TO DO:
Can you pull every line from the records below and reproduce each one verbatim, without changing a single character?
── GIVEN DATA
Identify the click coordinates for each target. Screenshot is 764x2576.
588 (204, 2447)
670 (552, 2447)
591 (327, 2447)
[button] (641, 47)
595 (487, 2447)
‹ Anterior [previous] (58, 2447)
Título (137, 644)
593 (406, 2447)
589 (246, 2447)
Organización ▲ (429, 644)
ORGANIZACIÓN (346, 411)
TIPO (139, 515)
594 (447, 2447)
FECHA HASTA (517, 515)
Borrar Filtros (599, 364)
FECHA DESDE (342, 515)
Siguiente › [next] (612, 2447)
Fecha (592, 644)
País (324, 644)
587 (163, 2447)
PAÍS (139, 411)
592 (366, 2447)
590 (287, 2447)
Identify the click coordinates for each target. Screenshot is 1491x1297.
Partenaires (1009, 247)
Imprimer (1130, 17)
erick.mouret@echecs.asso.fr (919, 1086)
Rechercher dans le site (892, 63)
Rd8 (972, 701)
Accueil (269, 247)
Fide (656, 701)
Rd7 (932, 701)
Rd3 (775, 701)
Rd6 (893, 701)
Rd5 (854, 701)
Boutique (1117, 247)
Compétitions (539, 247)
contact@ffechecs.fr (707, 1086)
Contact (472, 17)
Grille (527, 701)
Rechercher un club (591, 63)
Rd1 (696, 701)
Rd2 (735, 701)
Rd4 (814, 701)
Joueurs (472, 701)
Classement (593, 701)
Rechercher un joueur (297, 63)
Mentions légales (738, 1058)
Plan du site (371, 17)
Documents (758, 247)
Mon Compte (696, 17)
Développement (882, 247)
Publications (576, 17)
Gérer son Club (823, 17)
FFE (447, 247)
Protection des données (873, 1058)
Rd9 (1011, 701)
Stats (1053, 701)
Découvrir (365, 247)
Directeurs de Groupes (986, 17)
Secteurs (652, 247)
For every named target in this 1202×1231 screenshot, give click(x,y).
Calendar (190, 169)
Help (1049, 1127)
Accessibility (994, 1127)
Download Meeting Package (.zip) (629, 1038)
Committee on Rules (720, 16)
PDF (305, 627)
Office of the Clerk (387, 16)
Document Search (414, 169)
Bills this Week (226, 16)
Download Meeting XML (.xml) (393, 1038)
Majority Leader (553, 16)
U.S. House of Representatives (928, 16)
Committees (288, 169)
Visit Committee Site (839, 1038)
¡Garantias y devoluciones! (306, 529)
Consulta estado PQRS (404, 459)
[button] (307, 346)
────
RESULT FOR THIS TASK:
Identify the click coordinates for each target. Screenshot is 764x2576.
588 (204, 2447)
670 (552, 2447)
591 (327, 2447)
[button] (641, 47)
595 (487, 2447)
‹ Anterior [previous] (58, 2447)
Título (137, 644)
593 (406, 2447)
589 (246, 2447)
Organización ▲ (429, 644)
ORGANIZACIÓN (346, 411)
TIPO (139, 515)
594 (447, 2447)
FECHA HASTA (517, 515)
Borrar Filtros (599, 364)
FECHA DESDE (342, 515)
Siguiente › [next] (612, 2447)
Fecha (592, 644)
País (324, 644)
587 (163, 2447)
PAÍS (139, 411)
592 (366, 2447)
590 (287, 2447)
Identify the click coordinates for each target. Screenshot is 1491x1297.
Partenaires (1009, 247)
Imprimer (1130, 17)
erick.mouret@echecs.asso.fr (919, 1086)
Rechercher dans le site (892, 63)
Rd8 (972, 701)
Accueil (269, 247)
Fide (656, 701)
Rd7 (932, 701)
Rd3 (775, 701)
Rd6 (893, 701)
Rd5 (854, 701)
Boutique (1117, 247)
Compétitions (539, 247)
contact@ffechecs.fr (707, 1086)
Contact (472, 17)
Grille (527, 701)
Rechercher un club (591, 63)
Rd1 (696, 701)
Rd2 (735, 701)
Rd4 (814, 701)
Joueurs (472, 701)
Classement (593, 701)
Rechercher un joueur (297, 63)
Mentions légales (738, 1058)
Plan du site (371, 17)
Documents (758, 247)
Mon Compte (696, 17)
Développement (882, 247)
Publications (576, 17)
Gérer son Club (823, 17)
FFE (447, 247)
Protection des données (873, 1058)
Rd9 (1011, 701)
Stats (1053, 701)
Découvrir (365, 247)
Directeurs de Groupes (986, 17)
Secteurs (652, 247)
For every named target in this 1202×1231 screenshot, give click(x,y).
Calendar (190, 169)
Help (1049, 1127)
Accessibility (994, 1127)
Download Meeting Package (.zip) (629, 1038)
Committee on Rules (720, 16)
PDF (305, 627)
Office of the Clerk (387, 16)
Document Search (414, 169)
Bills this Week (226, 16)
Download Meeting XML (.xml) (393, 1038)
Majority Leader (553, 16)
U.S. House of Representatives (928, 16)
Committees (288, 169)
Visit Committee Site (839, 1038)
¡Garantias y devoluciones! (306, 529)
Consulta estado PQRS (404, 459)
[button] (307, 346)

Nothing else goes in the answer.